The deflection in a moving coil galvanometer falls from 25 divisions to 5 divisions when a shunt of \( 24 \, \Omega \) is applied. The resistance of the galvanometer coil will be:
- \( 12 \, \Omega \)
- \( 96 \, \Omega \)
- \( 48 \, \Omega \)
- \( 100 \, \Omega \)
The Correct Option is B
Approach Solution - 1
To solve this problem, we need to find the resistance of a moving coil galvanometer using the concept of shunt resistance. A shunt is applied to decrease the deflection, and we can use the following formula:
The deflection of a galvanometer is proportional to the current passing through it.

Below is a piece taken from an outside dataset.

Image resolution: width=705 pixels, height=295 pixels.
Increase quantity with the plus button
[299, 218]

Therefore, the deflection is inversely proportional to the shunt resistance applied.
Given:
- Initial deflection, \( D_1 = 25 \) divisions
- Final deflection, \( D_2 = 5 \) divisions
- Shunt resistance, \( S = 24 \, \Omega \)
Using the formula based on proportionality of deflections:
\(\frac{D_1}{D_2} = 1 + \frac{G}{S}\)
Where \( G \) is the resistance of the galvanometer coil.

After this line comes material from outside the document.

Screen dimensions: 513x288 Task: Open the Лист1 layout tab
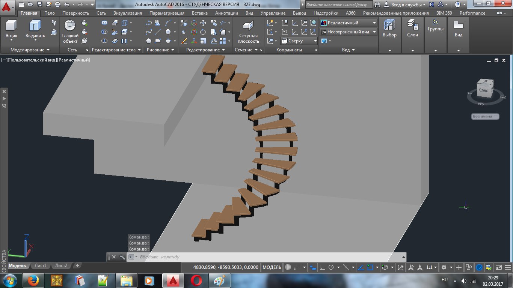[x=41, y=266]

Substituting the given values into the formula, we have:
\(\frac{25}{5} = 1 + \frac{G}{24}\)
Simplifying the equation:
\(\frac{25}{5} = 5\)
Thus,
\(5 = 1 + \frac{G}{24}\)
Rearranging the terms gives:
\(5 - 1 = \frac{G}{24}\) \(4 = \frac{G}{24}\)
Finally, solving for \( G \) (the resistance of the galvanometer):
\(G = 4 \times 24 = 96 \, \Omega\)
Thus, the resistance of the galvanometer coil, \( G \), is \( 96 \, \Omega \).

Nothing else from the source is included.